## OBJECTIVE:
Reproduce the listing below word for word, line by line, but omit the pictures from your copy.

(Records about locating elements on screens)
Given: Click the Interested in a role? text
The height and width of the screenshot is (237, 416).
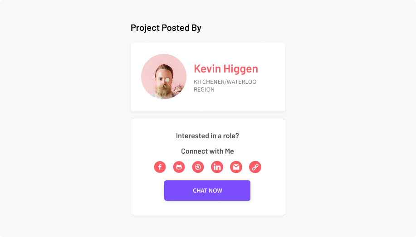Looking at the screenshot, I should tap(207, 136).
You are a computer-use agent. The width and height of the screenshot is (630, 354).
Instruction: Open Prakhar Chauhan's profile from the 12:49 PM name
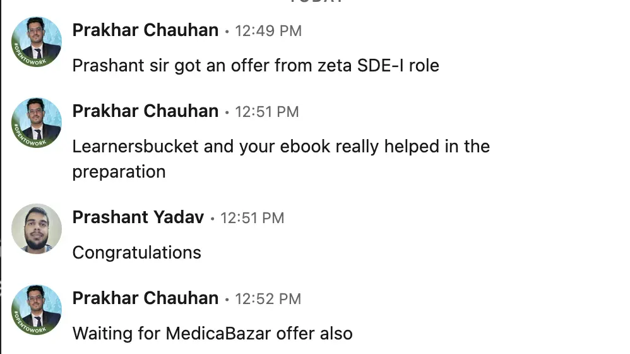145,30
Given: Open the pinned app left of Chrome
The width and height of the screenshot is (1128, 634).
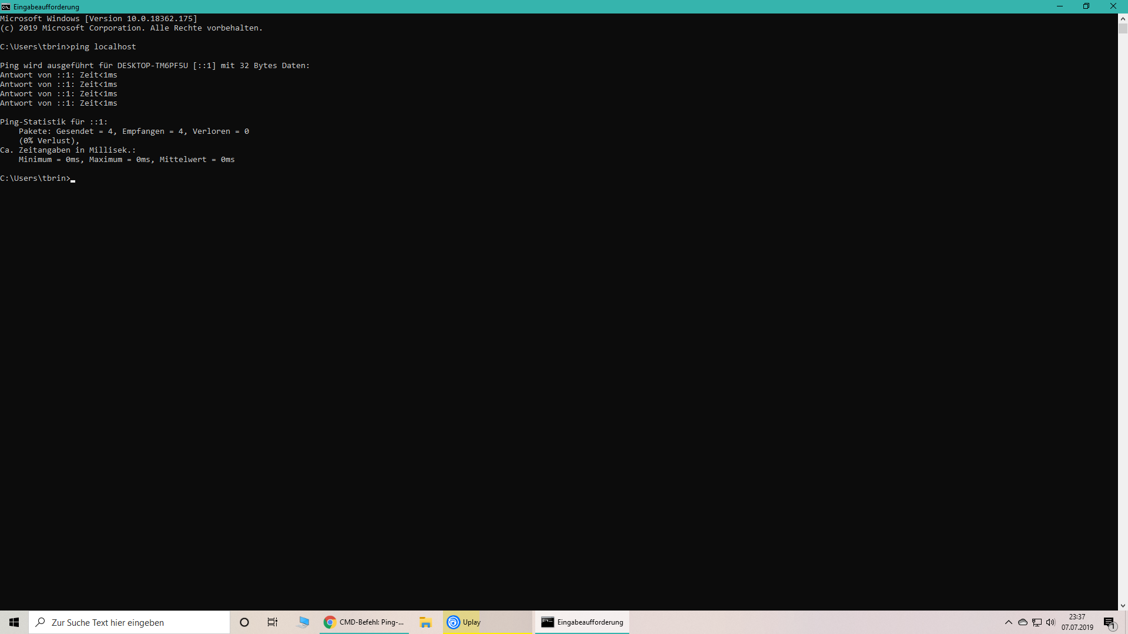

## EXERCISE RESPONSE:
Given: Click the Interested in a role? text
The height and width of the screenshot is (237, 416).
Looking at the screenshot, I should tap(207, 136).
You are a computer-use agent. The width and height of the screenshot is (630, 354).
Instruction: Open Prakhar Chauhan's profile from the 12:49 PM name
145,30
Given: Open the pinned app left of Chrome
The width and height of the screenshot is (1128, 634).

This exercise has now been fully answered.